(What is being asked): Quote the data below word for word, starting with the line that contains "Click the plus" and ending with the line that contains "pos(1355,71)". Leave the pictures out of your answer.

====== Records supplied ======

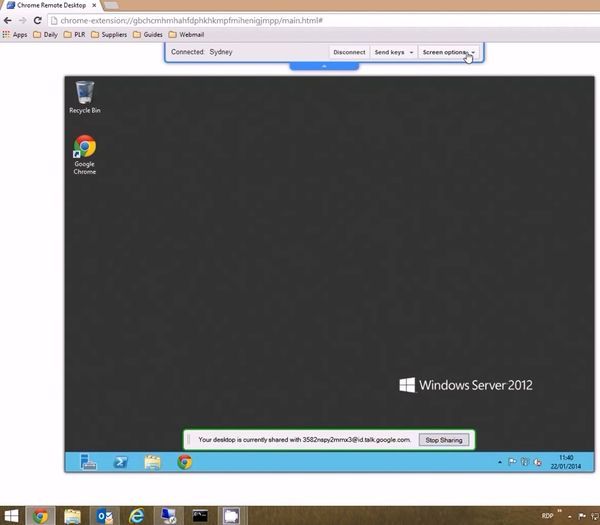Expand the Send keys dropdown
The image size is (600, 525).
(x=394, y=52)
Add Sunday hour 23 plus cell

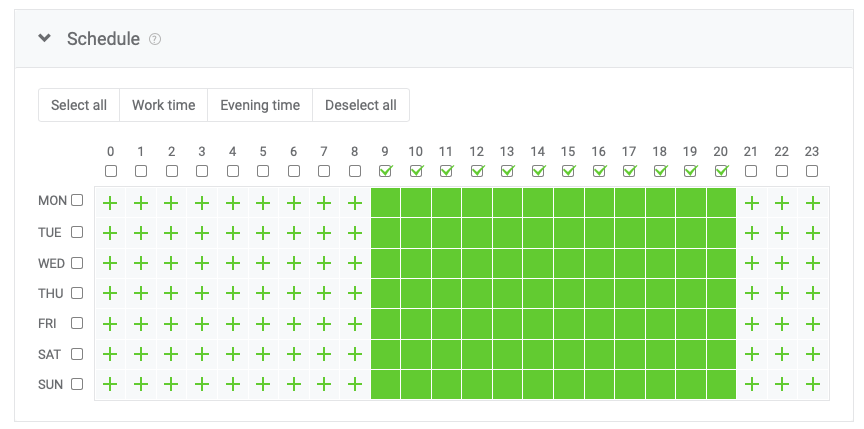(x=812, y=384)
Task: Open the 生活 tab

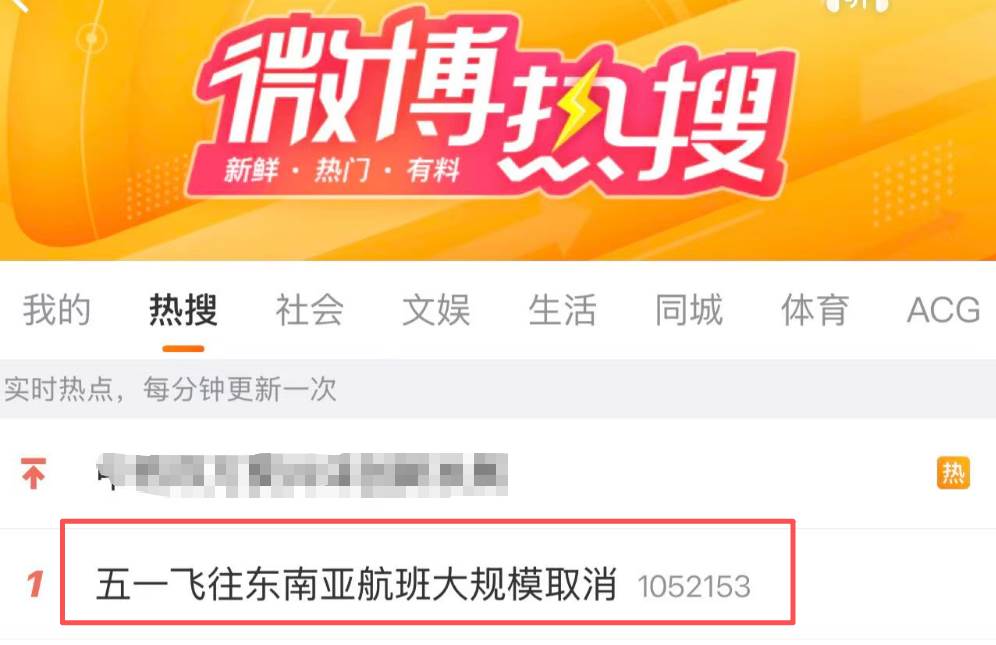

======
====== Records supplied ======

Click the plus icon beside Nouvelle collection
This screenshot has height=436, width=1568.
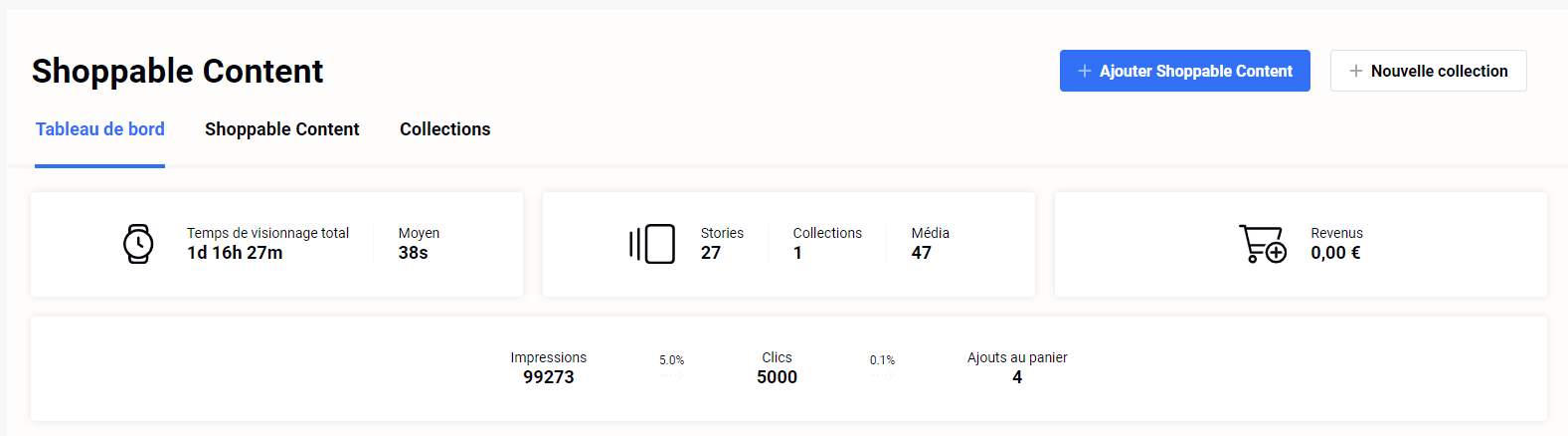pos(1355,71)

======

(Answer to the problem):
Click the plus icon beside Nouvelle collection
This screenshot has height=436, width=1568.
pos(1355,71)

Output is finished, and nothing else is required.